Bootstrapping Sample Size

Exercise 1

Use the first two years of monthly observations from the co2 data frame as your pilot study sample. What is the point estimate of the sample variance?

library(boot)
pilot.data <- co2[1:24]
var(pilot.data)

## [1] 3.463971

Exercise 1 Response

The data suggests that the point estimate for the sample variance is 3.463971. This value will be used as our pilot study sample.

Exercise 2

Calculate a 95% bootstrap confidence interval type=bca for the pilot.data. Save the upper confidence limit to working variable var.upper. How large is the upper confidence limit in comparison to the point estimate?
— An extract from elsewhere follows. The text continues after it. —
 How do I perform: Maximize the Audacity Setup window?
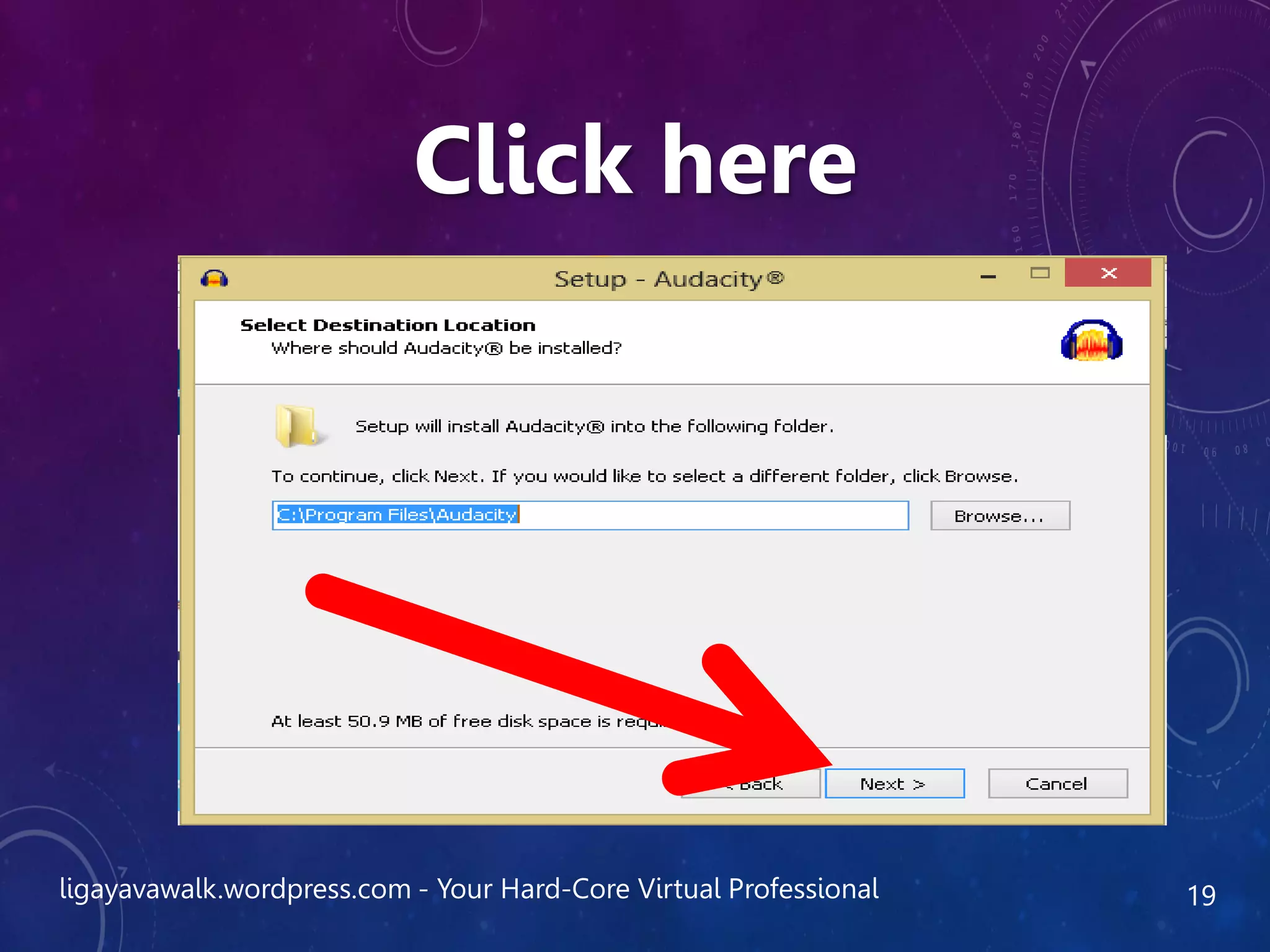click(x=1040, y=273)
Boot.Link <- function(theData, theIndicies) {
  return( var(theData[theIndicies]) )
}
Bco2var <- boot(pilot.data, Boot.Link, R=1000)
( varCI <- boot.ci(Bco2var, type="bca") )
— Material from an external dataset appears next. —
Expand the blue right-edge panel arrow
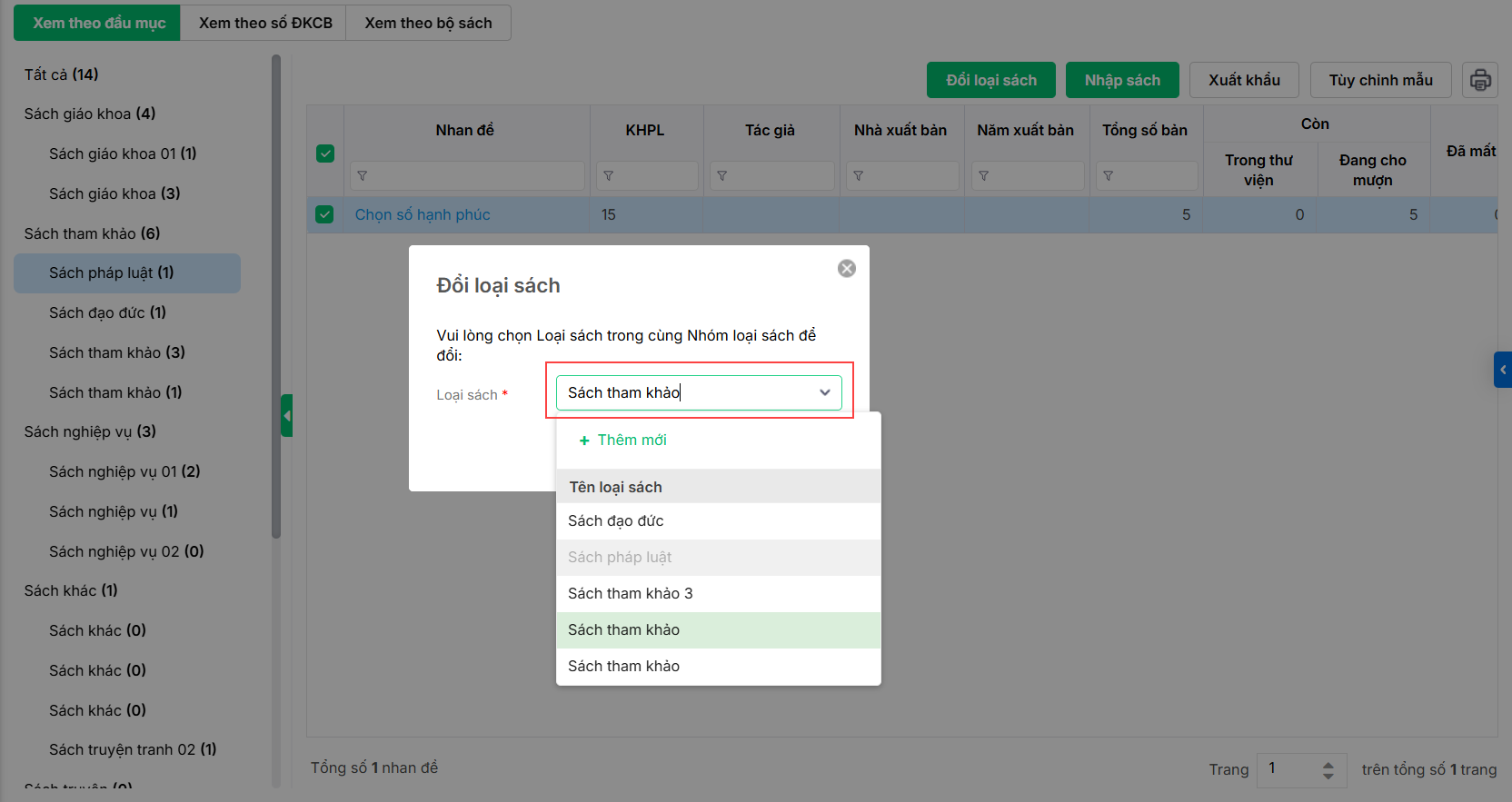Screen dimensions: 1512x802 click(1503, 370)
## BOOTSTRAP CONFIDENCE INTERVAL CALCULATIONS
## Based on 1000 bootstrap replicates
## 
## CALL : 
## boot.ci(boot.out = Bco2var, type = "bca")
## 
## Intervals : 
## Level       BCa          
## 95%   ( 2.299,  5.803 )  
## Calculations and Intervals on Original Scale
## Some BCa intervals may be unstable

var.upper <- varCI$bca[5]

Exercise 2 Response

The interval calculation, also referred to as the upper confidence limit, ranges from 2.205 to 5.726. This means the point estimate is a strong pilot study sample.

Exercise 3

Use the power.t.test() function to estimate the sample sizes for a two-sample t test comparing mean CO2 levels. Use a delta of 5ppm, sig.level (alpha) of 0.05, and power of 0.95. Make two estimates: one with the point estimate of the sample variance, and another with the upper confidence limit. In each case, how large should each sample interval be?
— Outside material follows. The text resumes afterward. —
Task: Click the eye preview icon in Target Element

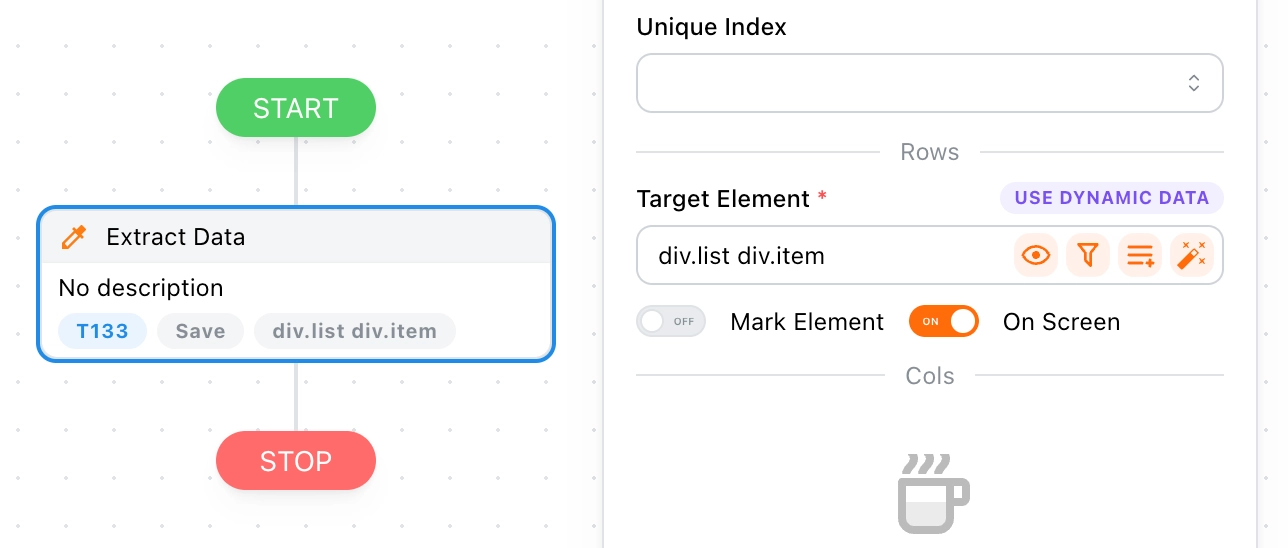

power.t.test(n=NULL, delta=5, sd=sqrt(var(pilot.data)), 
             sig.level=0.05, power=0.95, alternative = "two.sided")

## 
##      Two-sample t test power calculation 
## 
##               n = 4.814728
##           delta = 5
##              sd = 1.861175
##       sig.level = 0.05
##           power = 0.95
##     alternative = two.sided
## 
## NOTE: n is number in *each* group

power.t.test(n=NULL, delta=5, sd=sqrt(var.upper), 
             sig.level=0.05, power=0.95, alternative = "two.sided")

## 
##      Two-sample t test power calculation 
## 
##               n = 7.155238
##           delta = 5
##              sd = 2.409001
##       sig.level = 0.05
##           power = 0.95
##     alternative = two.sided
## 
## NOTE: n is number in *each* group

Exercise 3 Response

Given the significance level, the delta and null values were calculated for the upper confidence interval and the point estimate. In order to get a CO2 power level of 95%, every sample should lie between the interval calculated in Exercise 2.